Most helpful critical review
27 of 32 people found the following review helpful
..poor logic leads to debatable conclusions
on May 6, 2009
I was highly disappointed with this book. I was looking forward to reading more works from this popular author but will now explore elsewhere.
The first thing that the author does is to take a well known scientific term, that of the zero-point or aksaic field, and redefine it in his own unique terminology. He now calls it "The Divine Matrix". The only purpose that can be served in this redefinition is to use it as a mechanism to promote his own views on the field rather than continuing with the studies and work that has already been done.
The major fallacy that Braden enacts, however, is one that is commonly done to a naive, yet answer-seeking, public. Braden takes the conclusions from three very credible scientific experiments and generalizes their conclusions in ways that stretches their fabric of credibility far past its limits. To say that because human DNA still reacts to a person's emotions after being taken from them and removed to a far-reaching site 'proves' that the zero-point field is fully controlled by our emotions stretches the original conclusion far beyond an acceptable level. He then states that if we literally wish for something 'pure enough', the matrix will make it happen. Braden continues with his "the part equals the whole" sense of illogic as he continues with his writings. I am not going to say that the poorly drawn conclusions are not exciting, alluring and even possible. What I am saying is that if you are going to lead your readers to such conclusions you must have your arguments and your proofs be totally sound and reliable. Otherwise you are doing nothing more than leading your readers to follow the white rabbit down his hole to Wonderland where everything may appear to be enticing but nothing is based on reality.

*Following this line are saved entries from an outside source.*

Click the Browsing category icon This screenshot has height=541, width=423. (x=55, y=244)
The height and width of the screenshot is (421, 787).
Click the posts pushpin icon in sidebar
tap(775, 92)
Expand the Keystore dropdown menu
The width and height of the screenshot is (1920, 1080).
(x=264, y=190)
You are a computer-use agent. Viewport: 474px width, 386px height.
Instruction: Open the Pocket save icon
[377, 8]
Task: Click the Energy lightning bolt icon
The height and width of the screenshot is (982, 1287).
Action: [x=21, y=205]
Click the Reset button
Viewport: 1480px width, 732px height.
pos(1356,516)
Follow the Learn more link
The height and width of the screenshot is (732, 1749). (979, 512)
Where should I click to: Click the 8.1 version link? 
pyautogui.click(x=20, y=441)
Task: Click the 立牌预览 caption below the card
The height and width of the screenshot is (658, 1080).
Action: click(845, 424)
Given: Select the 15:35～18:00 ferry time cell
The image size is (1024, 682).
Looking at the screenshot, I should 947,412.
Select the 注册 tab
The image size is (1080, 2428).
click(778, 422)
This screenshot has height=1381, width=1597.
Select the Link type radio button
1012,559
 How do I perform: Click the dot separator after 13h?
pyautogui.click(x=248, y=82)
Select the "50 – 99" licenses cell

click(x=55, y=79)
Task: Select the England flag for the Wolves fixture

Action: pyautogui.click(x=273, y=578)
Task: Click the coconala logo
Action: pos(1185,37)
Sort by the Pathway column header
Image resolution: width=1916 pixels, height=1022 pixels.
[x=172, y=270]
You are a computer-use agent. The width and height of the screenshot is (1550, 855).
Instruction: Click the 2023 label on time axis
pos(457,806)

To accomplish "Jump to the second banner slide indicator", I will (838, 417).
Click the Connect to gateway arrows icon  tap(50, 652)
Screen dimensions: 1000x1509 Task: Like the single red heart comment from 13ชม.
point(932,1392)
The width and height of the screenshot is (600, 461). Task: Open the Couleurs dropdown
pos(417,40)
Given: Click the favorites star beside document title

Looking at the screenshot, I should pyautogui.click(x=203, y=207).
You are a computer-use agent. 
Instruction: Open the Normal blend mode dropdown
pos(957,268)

Also, having worked most of my career in the role of a psychotherapist with persons experiencing mental health issues, I find his 'counseling examples' to be quite troubling. He appears to have spent all of his time with his clients dealing with how he felt the 'divine matrix' is driving them to deal with certain issues but spending no time dealing with how previous psychosocial factors, such as childhood and adolescence, as being the causal factors for their existing problems. Professionally speaking, if you do not successfully deal with the actual causal factors for your maladaptive behavior, you are cursed to repeat the same actions over and over again. When these problems again resurface, it is not the 'divine matrix' pulling you back into an issue, it is simply a case of basic psychological practices not being enacted in the first place.
Lastly, I am concerned with the author's lack of training and/or experiences in life areas that he is now claiming to have knowledge of. References are made in his writing about a military career and a number of other commercial enterprises but no reference is made to formal education, former spiritual guides and teachers or even the conduction of any scientific experimentation on his part. Both he and I can have grand thoughts sitting under an apple tree on a balmy summer day. But, neither one of us, however, can claim that these thoughts are a true representation of how the metaphysical world operates unless we not only have the necessary professional background but the immediate proofs from recent data to back it up. Anything less than that is little more than what world religions have done throughout history; tell people to have faith in something simply because it may sound believable at the time.